* _Problem to solve_
An exact transcription of every entry is required. Images are not part of it.

*** Supplied records

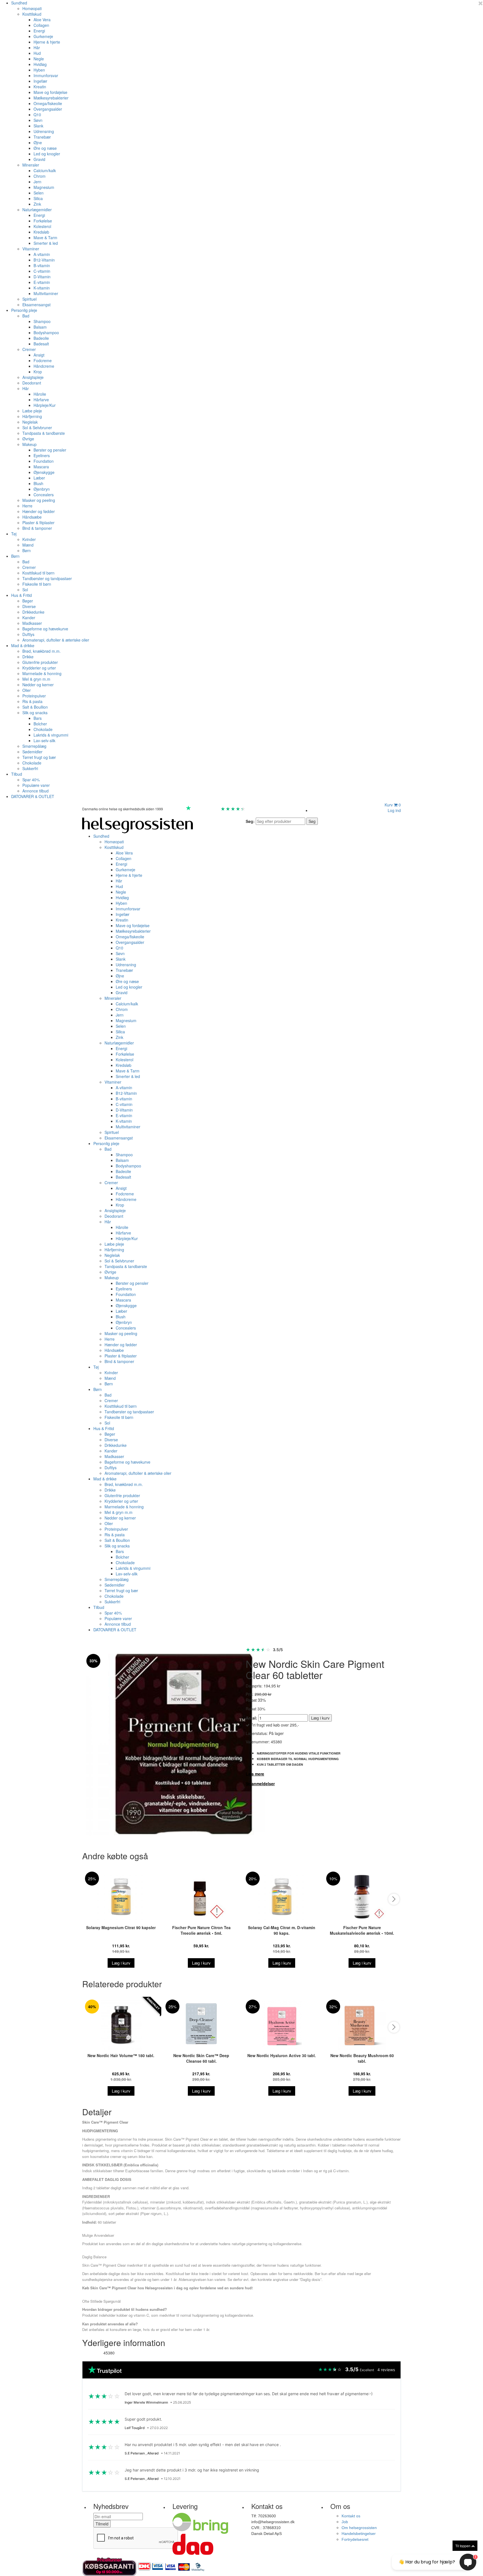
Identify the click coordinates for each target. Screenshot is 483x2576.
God (215, 809)
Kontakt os (351, 2516)
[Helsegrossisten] (137, 825)
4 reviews (386, 2369)
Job (345, 2522)
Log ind (394, 810)
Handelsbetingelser (359, 2533)
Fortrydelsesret (355, 2539)
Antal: (251, 1718)
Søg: (250, 821)
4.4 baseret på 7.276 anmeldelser (273, 809)
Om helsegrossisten (359, 2527)
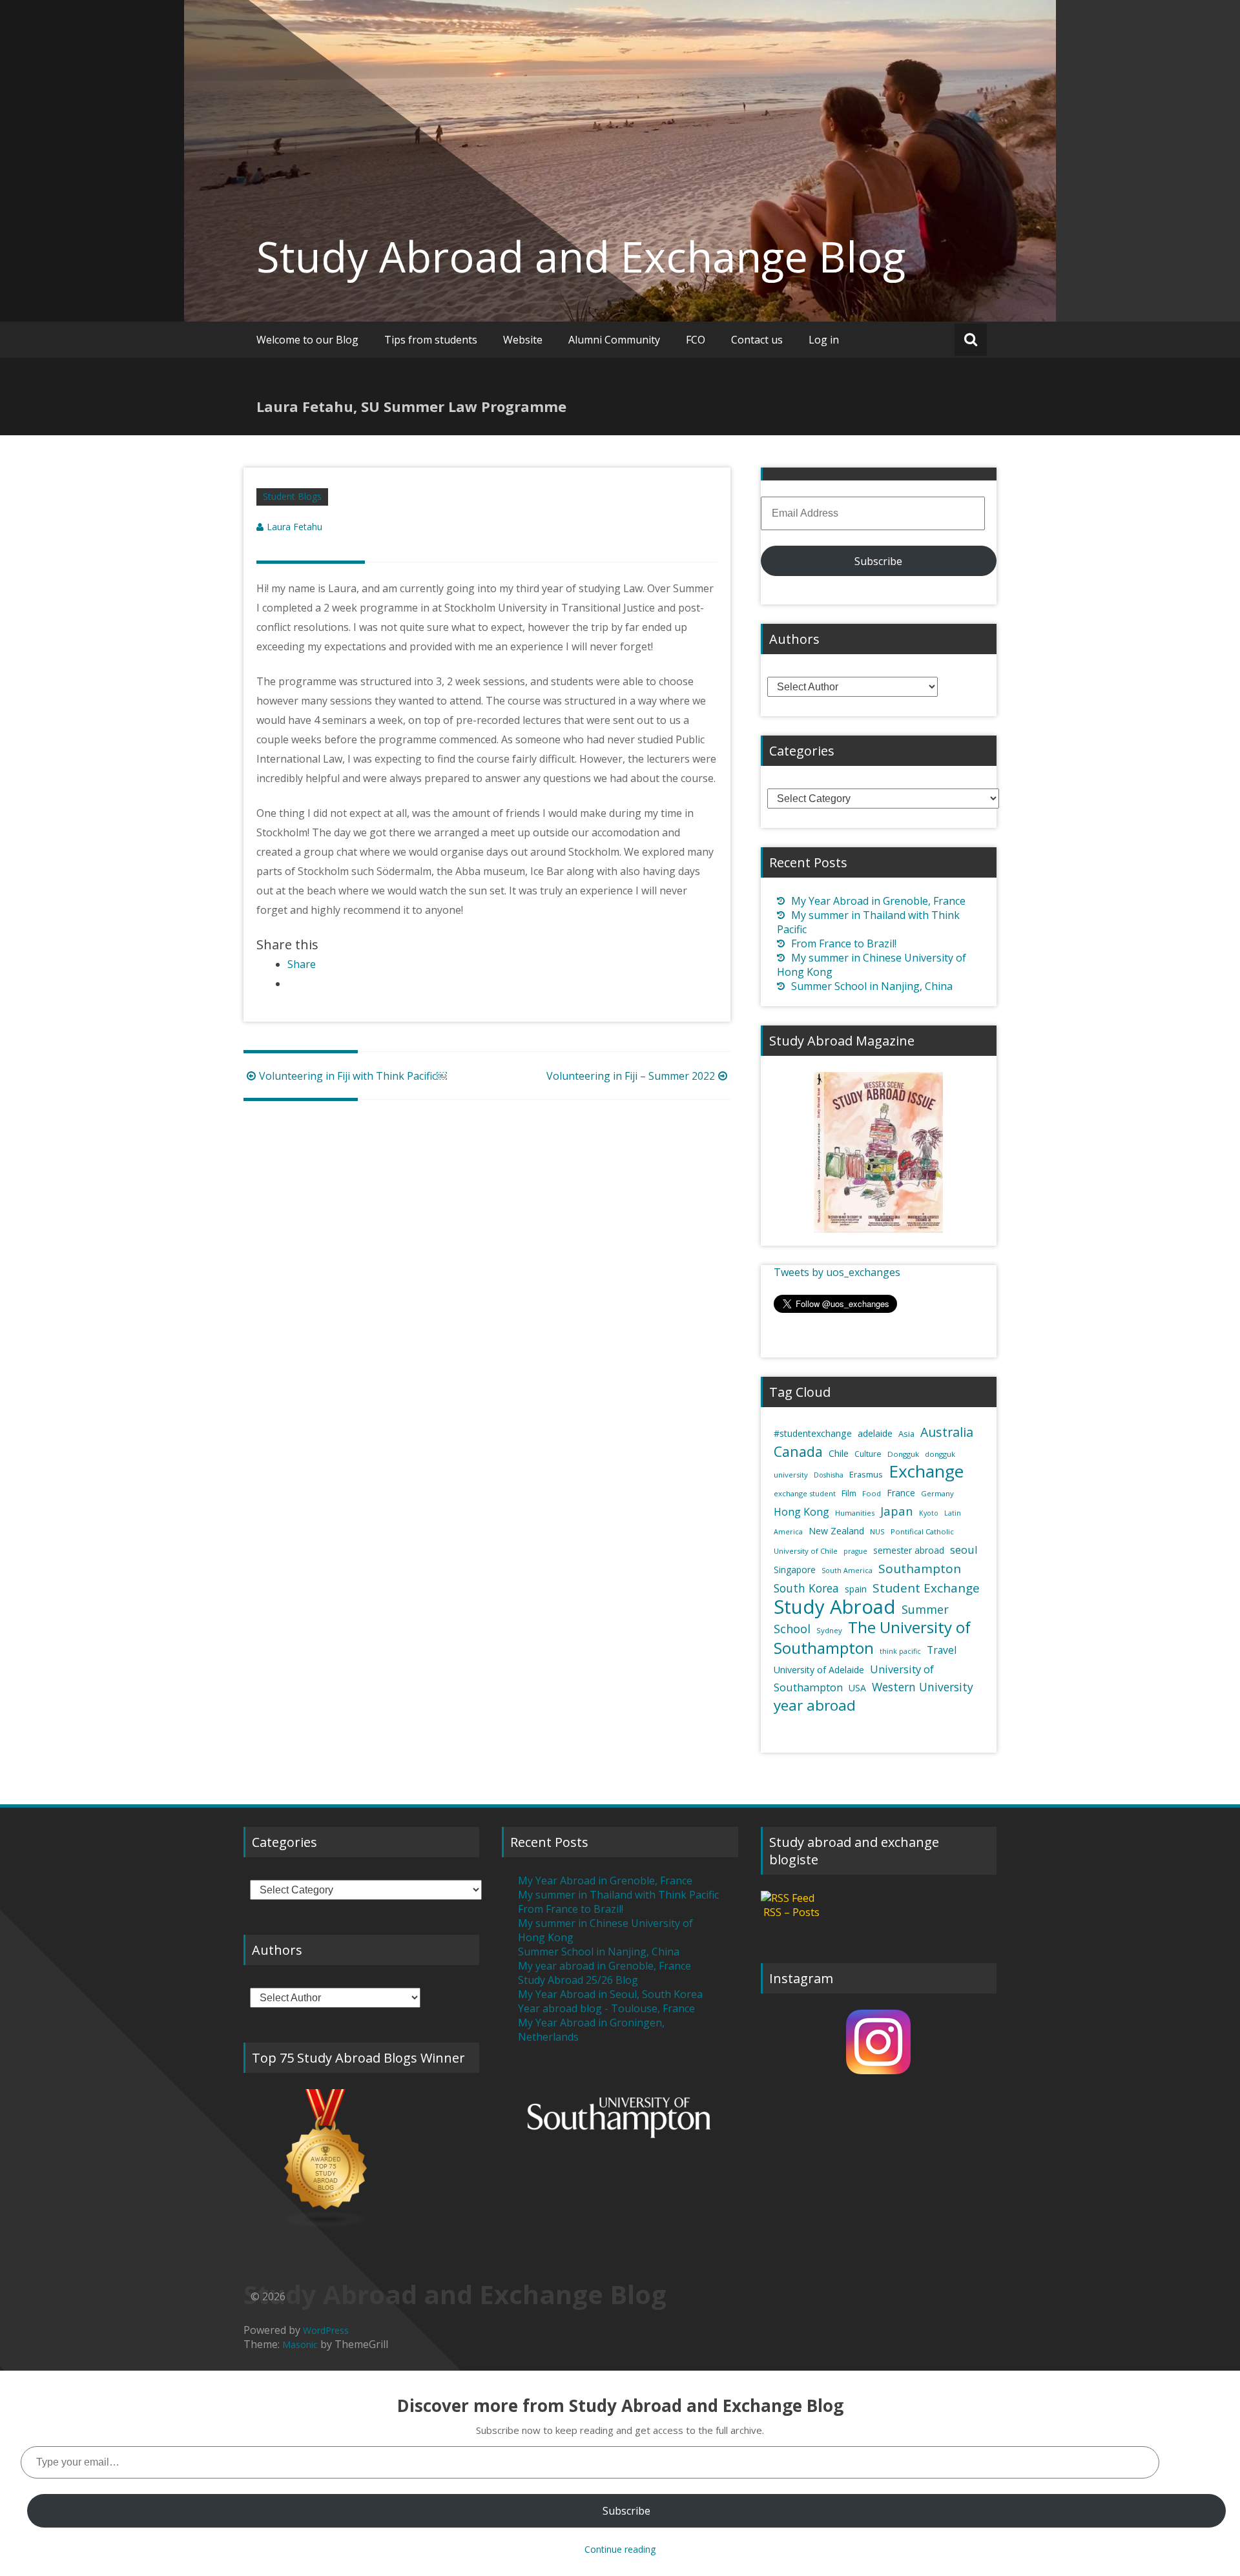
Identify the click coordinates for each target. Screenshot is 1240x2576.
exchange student (805, 1493)
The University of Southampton (872, 1637)
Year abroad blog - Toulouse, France (606, 2008)
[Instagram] (879, 2042)
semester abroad (908, 1550)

******

* _Output below_
Identify the click coordinates for each target. Screenshot is 483x2576.
God (215, 809)
Kontakt os (351, 2516)
[Helsegrossisten] (137, 825)
4 reviews (386, 2369)
Job (345, 2522)
Log ind (394, 810)
Handelsbetingelser (359, 2533)
Fortrydelsesret (355, 2539)
Antal: (251, 1718)
Søg: (250, 821)
4.4 baseret på 7.276 anmeldelser (273, 809)
Om helsegrossisten (359, 2527)
Identify the click coordinates for each target. Screenshot is 1240x2576.
exchange student (805, 1493)
The University of Southampton (872, 1637)
Year abroad blog - Toulouse, France (606, 2008)
[Instagram] (879, 2042)
semester abroad (908, 1550)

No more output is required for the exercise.